Hiss of Death: A Mrs. Murphy Mystery (18 page)

Read Hiss of Death: A Mrs. Murphy Mystery Online

Authors: Rita Mae Brown and Sneaky Pie Brown

BOOK: Hiss of Death: A Mrs. Murphy Mystery
6.7Mb size Format: txt, pdf, ePub

“Cool day,”
observed Mrs. Murphy, intently watching out the window.

Happy to make polite conversation, Tucker agreed.

“If it’s cool, why does Harry put the windows down a crack? I don’t like it,”
Pewter grumbled.

“Fresh air.”
Mrs. Murphy noticed a chipmunk shoot across the beltway road.

“Bother.”
Pewter vacated her bed to crawl in with Tucker.
“You take up so much space.”

“It’s my bed, Fatso.”

“Oh la.”
The gray cat ignored this, curling her back to Tucker’s white stomach.

•    •    •

As these edifying conversations were taking place, Harry lay down for her first radiation treatment, the killer beams focusing on the former tumor site marked with ink.

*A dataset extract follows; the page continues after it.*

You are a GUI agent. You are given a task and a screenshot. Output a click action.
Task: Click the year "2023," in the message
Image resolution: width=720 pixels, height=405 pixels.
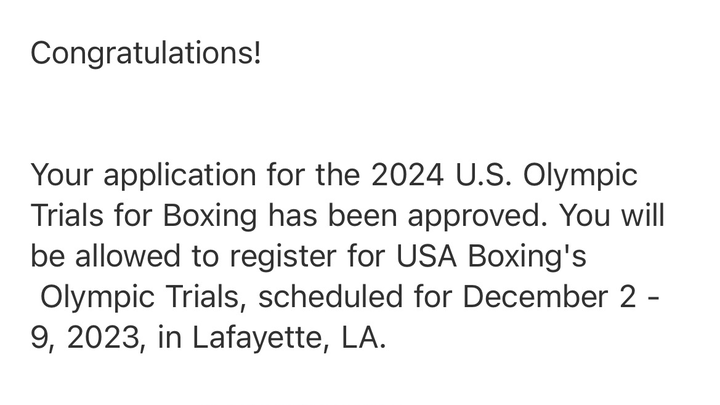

The process, explained to her in detail, caused no pain, but she needed to remain still on the special table. Staying motionless was more difficult than Harry had anticipated. She wanted to scream and run out of there. The nurse told her the first treatment wouldn’t be so bad. But in case nausea developed, there were drugs for that. A slight possibility existed for burns on her skin, which would be uncomfortable.

Harry refused drugs. She wanted her mind to be clear. What she’d do down the road, she didn’t know. She’d find out when she got there, but the first treatment was okay, apart from staying still.

The support group had prepared Harry. Medicine, with its many protocols and restrictions—courtesy of one’s government—could be as baffling as a peasant landing in the court of Catherine II of All the Russias. There were way too many complications, too many forms to fill out and papers to take home and read. Basically, all the forms boiled down to one thing: letting the hospital off the hook, should something go awry. In turn, the hospital feared gargantuan lawsuits if so much as one bent needle was used or someone was not properly swabbed, according to a potentially litigious patient.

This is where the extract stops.